Y el profesor, que no había pensado ni con mucho en semejante suma, refunfuñó:

—Me parece que negocias muy generosamente con el dinero ajeno.

Frank Braun reía regocijado.

—Vea usted, Alma, cómo el señor consejero está fuera de sí a causa de la suma que debe dar. Te aseguro que no importa. Tú le ayudas y él debe ayudarte. ¿Te parece bien quince mil?

Ella se le quedó mirando con los ojos muy abiertos.

—Sí. ¿Pero qué tengo yo que hacer para eso?
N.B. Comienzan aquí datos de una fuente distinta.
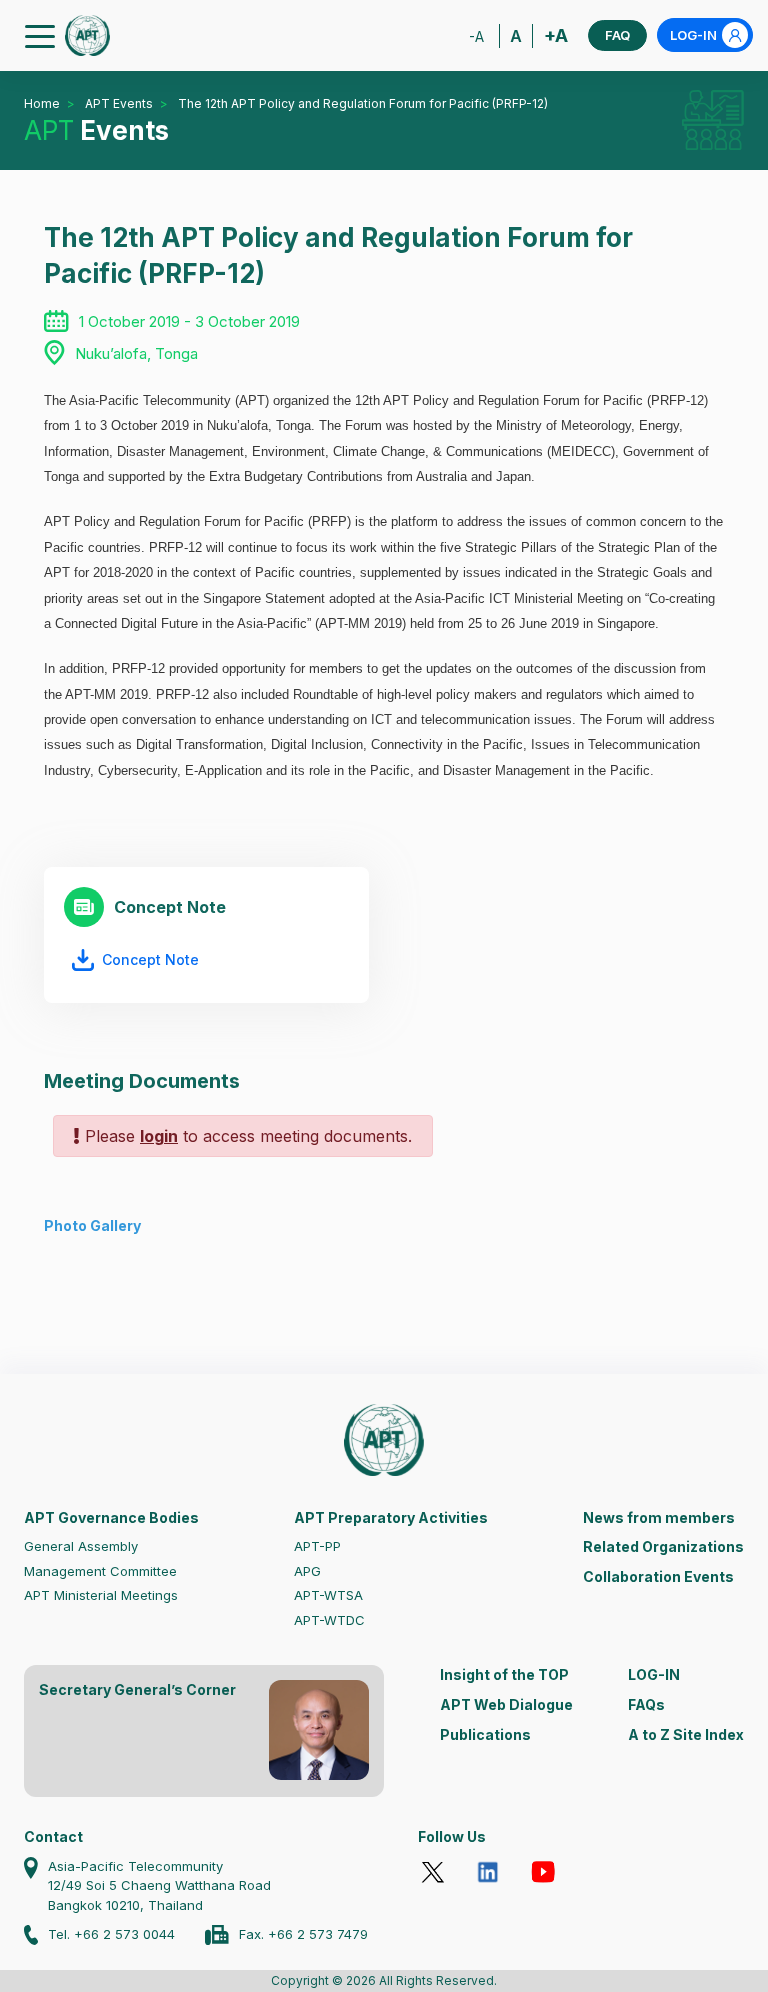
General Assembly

—Eso es precisamente lo más cómico: que tú no necesitas hacer nada. Estarte un poco quieta; nada más. Salud, bebamos.

Bebieron.

—¿Estarme quieta? No me gusta —gritó alegremente—. No me gusta; pero si es menester…, por quince mil marcos… Salud, chiquillo.
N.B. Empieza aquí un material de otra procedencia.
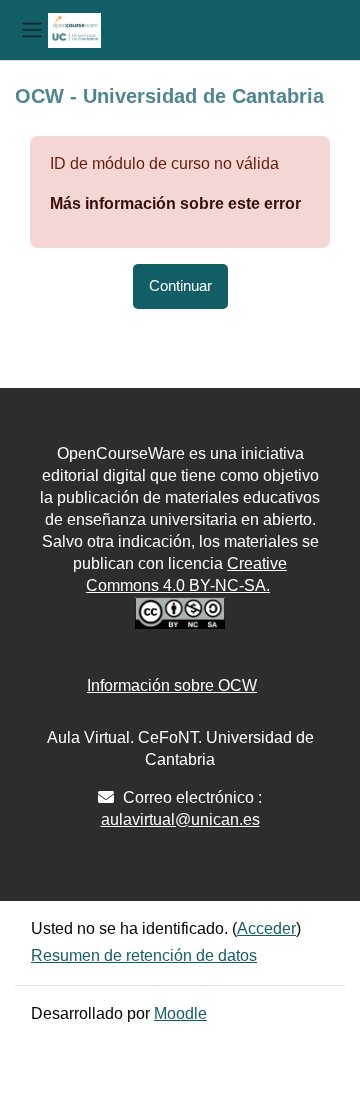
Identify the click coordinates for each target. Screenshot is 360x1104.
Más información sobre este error (175, 203)
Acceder (266, 928)
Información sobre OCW (172, 685)
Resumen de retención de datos (144, 955)
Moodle (180, 1013)
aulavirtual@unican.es (180, 819)
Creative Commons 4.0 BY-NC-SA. (186, 574)
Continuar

Y vació su vaso, que Frank volvió a llenar.

—Es una historia extraordinaria —declaró el—. Se trata de un conde o, mejor dicho, un príncipe, un chico guapísimo, ¿sabes?; te gustará. Por desgracia, no puedes verlo; lo tienen encerrado y pronto lo ejecutarán. ¡Y el pobre muchacho! En el fondo es tan inocente como tú y como yo. Sólo que es algo violento, y por eso ocurrió la desgracia. Tuvo una riña estando borracho, y mató, de un tiro, a su mejor amigo. Y ahora él tiene que morir.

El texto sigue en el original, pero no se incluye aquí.